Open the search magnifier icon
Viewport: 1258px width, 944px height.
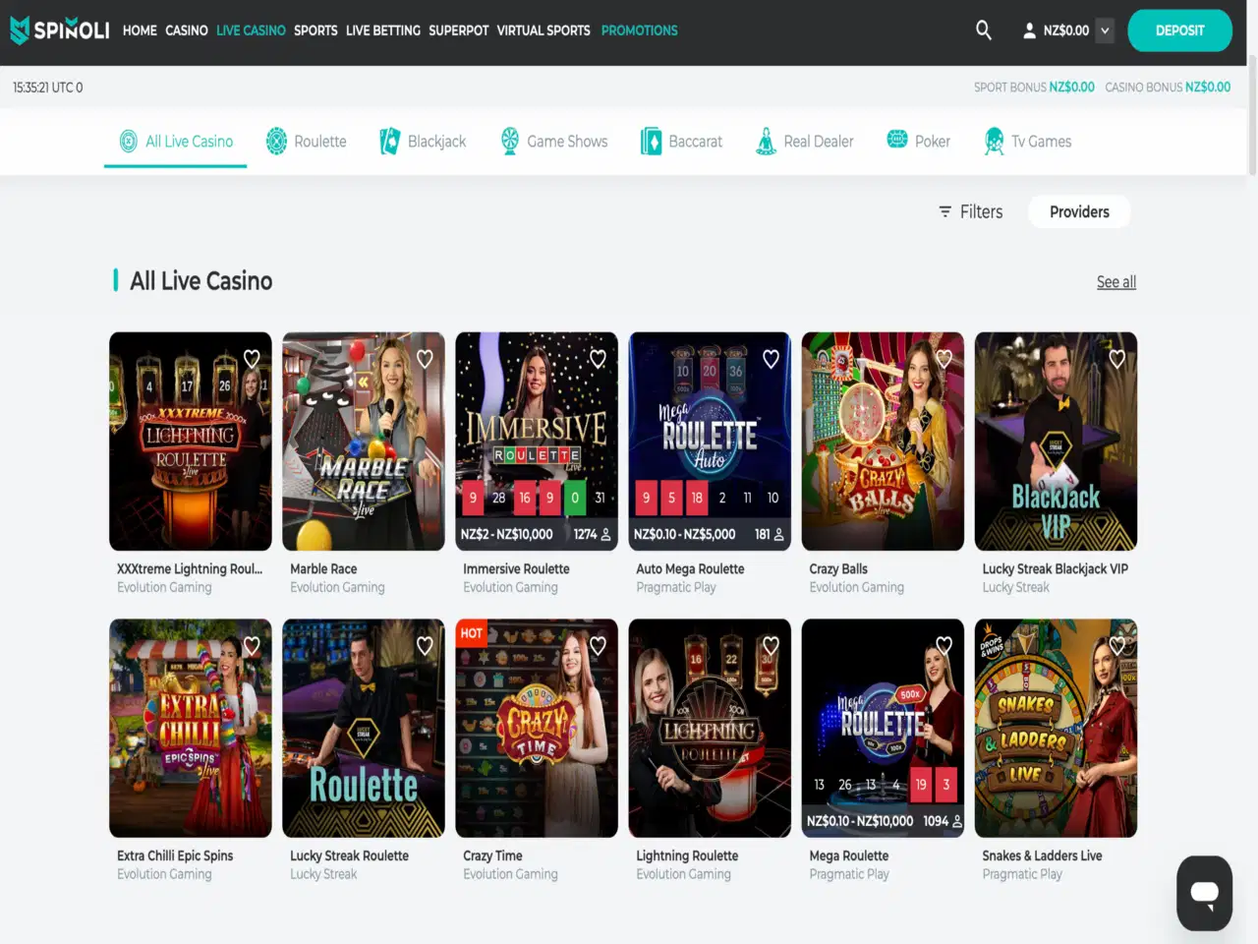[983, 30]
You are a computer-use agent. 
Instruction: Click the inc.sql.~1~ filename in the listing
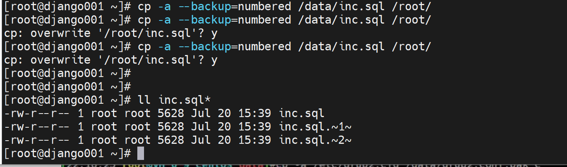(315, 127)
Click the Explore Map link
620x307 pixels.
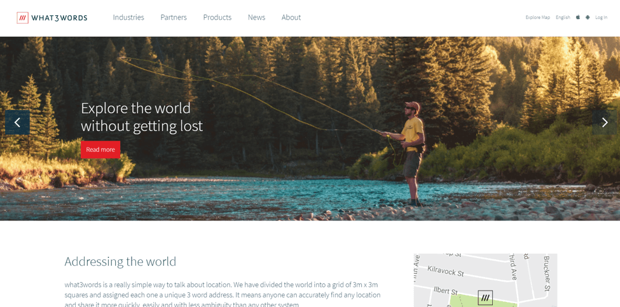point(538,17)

###

Your answer must be an exact copy of the listing, with every picture omitted.

[Result below]
Open the search magnifier icon
Viewport: 1258px width, 944px height.
[983, 30]
You are a computer-use agent. 
Instruction: Click the inc.sql.~1~ filename in the listing
(315, 127)
Click the Explore Map link
620x307 pixels.
point(538,17)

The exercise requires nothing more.